El eurodiputado Luis Pérez, conocido como Alvise, se ha amparado este viernes en su derecho a la libertad expresión y a la “crítica política” para justificar los ataques que dirigió en sus redes sociales contra la fiscal delegada de delitos de odio y discriminación de Valencia, Susana Gisbert. El líder de Se Acabó la Fiesta (SALF) ha declarado ante el magistrado Juan Ramón Berdugo, que le investiga por varios mensajes que dirigió a través de Telegram contra Gisbert y que, según el alto tribunal, pueden constituir un delito de acoso.

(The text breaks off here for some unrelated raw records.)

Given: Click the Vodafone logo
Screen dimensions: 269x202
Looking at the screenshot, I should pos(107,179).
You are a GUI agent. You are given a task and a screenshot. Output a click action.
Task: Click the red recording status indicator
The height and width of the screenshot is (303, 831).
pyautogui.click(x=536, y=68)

Esta es la segunda vez que el agitador declara voluntariamente como investigado en el Supremo, ante el que está aforado por su condición de parlamentario. Alvise ya compareció el pasado 6 de junio ante el juez que le investiga por un test falso de covid del exministro de Sanidad y actual presidente de la Generalitat, Salvador Illa. En aquella ocasión, el líder de SALF alegó que él se limitó a reenviar una imagen que llevaba mucho tiempo circulando por internet y a que lo hizo sin “mala fe”, pese a que la Fiscalía considera que la imagen la confeccionó él.

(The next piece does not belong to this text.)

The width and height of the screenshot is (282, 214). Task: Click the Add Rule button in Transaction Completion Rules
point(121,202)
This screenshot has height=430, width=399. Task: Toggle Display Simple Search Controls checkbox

El agitador ultra ha enmarcado sus mensajes contra Gisbert en la “crítica política”. “Por ese tipo de cuestiones que antes, antaño, eran libertad de expresión, hoy tengo que declarar en el Tribunal Supremo”, ha afirmado Alvise a la salida del tribunal. El eurodiputado ha justificado su actuación porque, asegura, se limitó a cuestionar a una fiscal que “quiere meter en prisión a personas que critiquen la inmigración masiva”.